The teeth were done by applying 2 or 3 light layers of charcoal powder using the soft brush and pulling out the highlights with a kneaded eraser.
A nylon brush was used to apply charcoal powder on the shadow areas. This brush easily pushes the charcoal into the tooth of the paper.
The eyebrows and irises were done using a charcoal pencil and smoothened with a homemade rubber blending tool.
Leaving the face almost finished, I proceeded to do the neck and chest. I left the corrections and refinements for later.

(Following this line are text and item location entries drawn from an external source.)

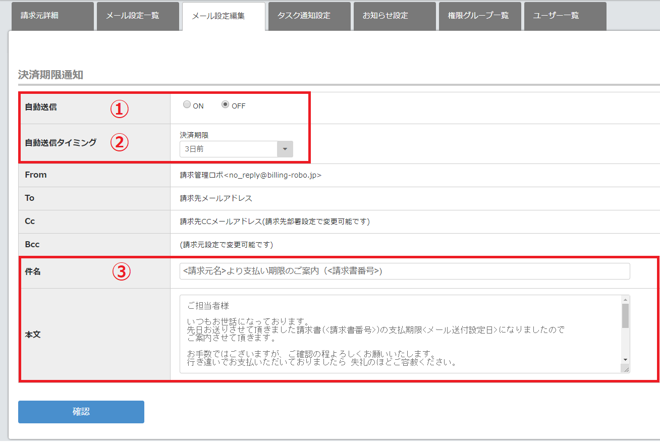
Task: Click the down arrow of the 本文 scrollbar
Action: (625, 359)
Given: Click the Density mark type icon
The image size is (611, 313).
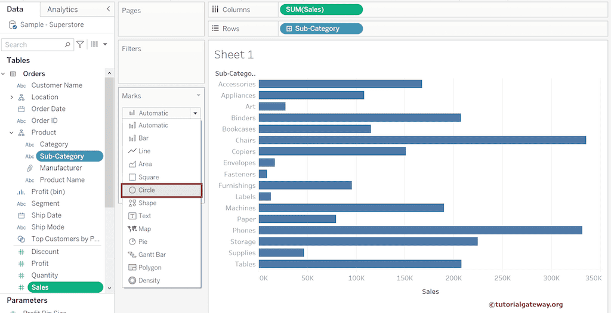Looking at the screenshot, I should click(132, 281).
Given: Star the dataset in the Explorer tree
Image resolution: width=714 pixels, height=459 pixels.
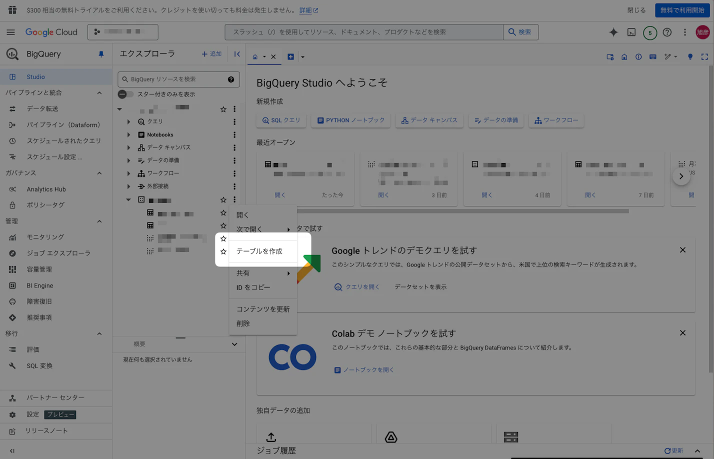Looking at the screenshot, I should [224, 200].
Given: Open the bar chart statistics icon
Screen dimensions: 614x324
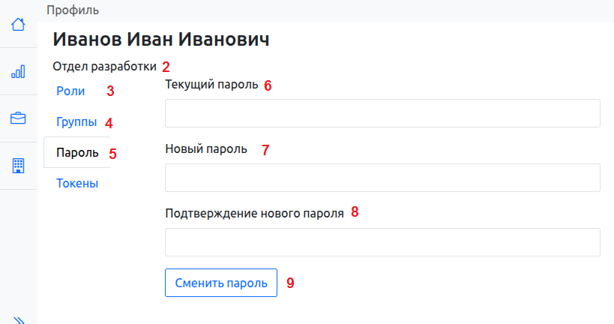Looking at the screenshot, I should tap(18, 71).
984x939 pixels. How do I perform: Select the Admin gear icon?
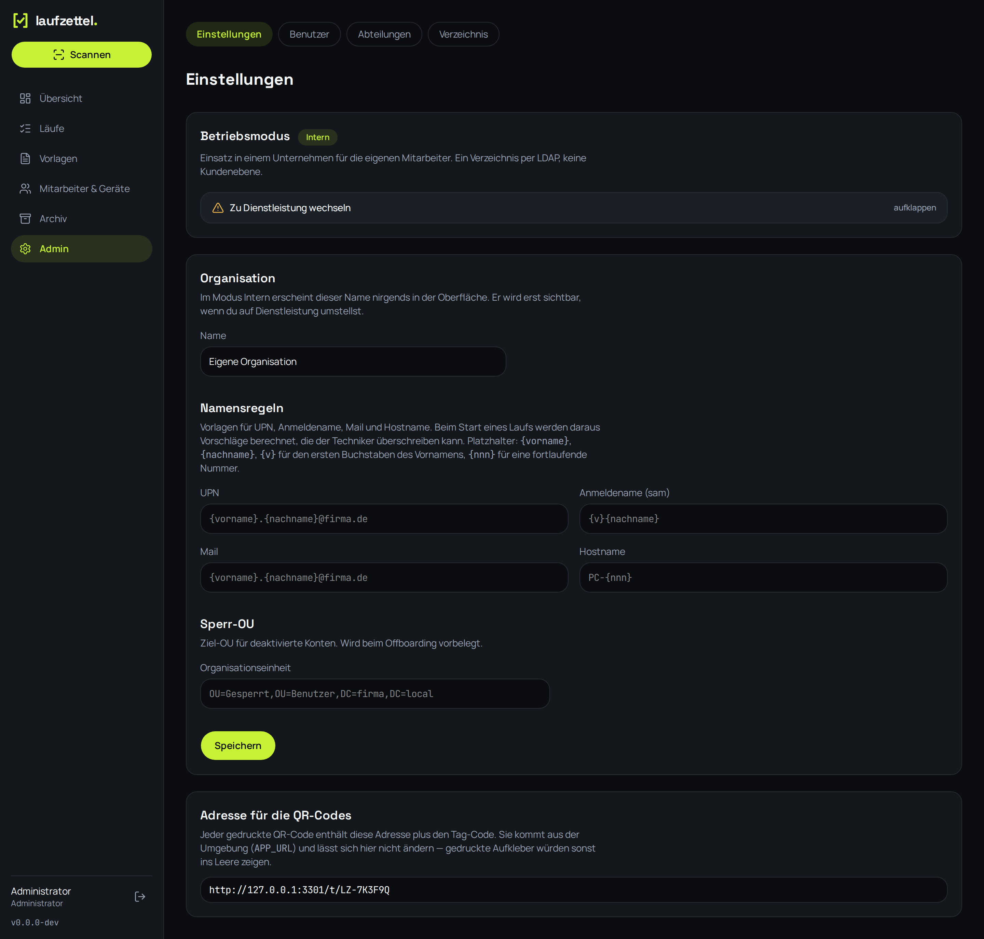25,249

I’ve also started to lay down the initial tones on the hair using the larger soft brush and charcoal powder.
Continued with the initial tones of charcoal powder.
Since I will be adding a background to this portrait, I let the charcoal flow to the background area.
I also started applying black pastel powder to the hair with the nylon brush.
Here, the outlines of the highlights on the hair have been established.
Then, I finished covering the rest of the hair area with initial layers of charcoal powder.
The clothes were done using the same brushes used on the face but with small amounts of charcoal powder.
Finished applying black pastel powder to the hair. I then used a kneaded eraser to pull out some highlights.
I also continued to add more tones to the background.
Stage 8: Finished
In this stage, “Portrait of Aunt Lisa” is finished.
The background was further darkened and more stray hairs were added using the charcoal pencil.
Also, some corrections and refinements were made. One of those was the cheek (viewer’s right). It was too prominent so I added more tones to the jaw.
I hope you have enjoyed this step-by-step demonstration of a charcoal portrait. Thank you for viewing!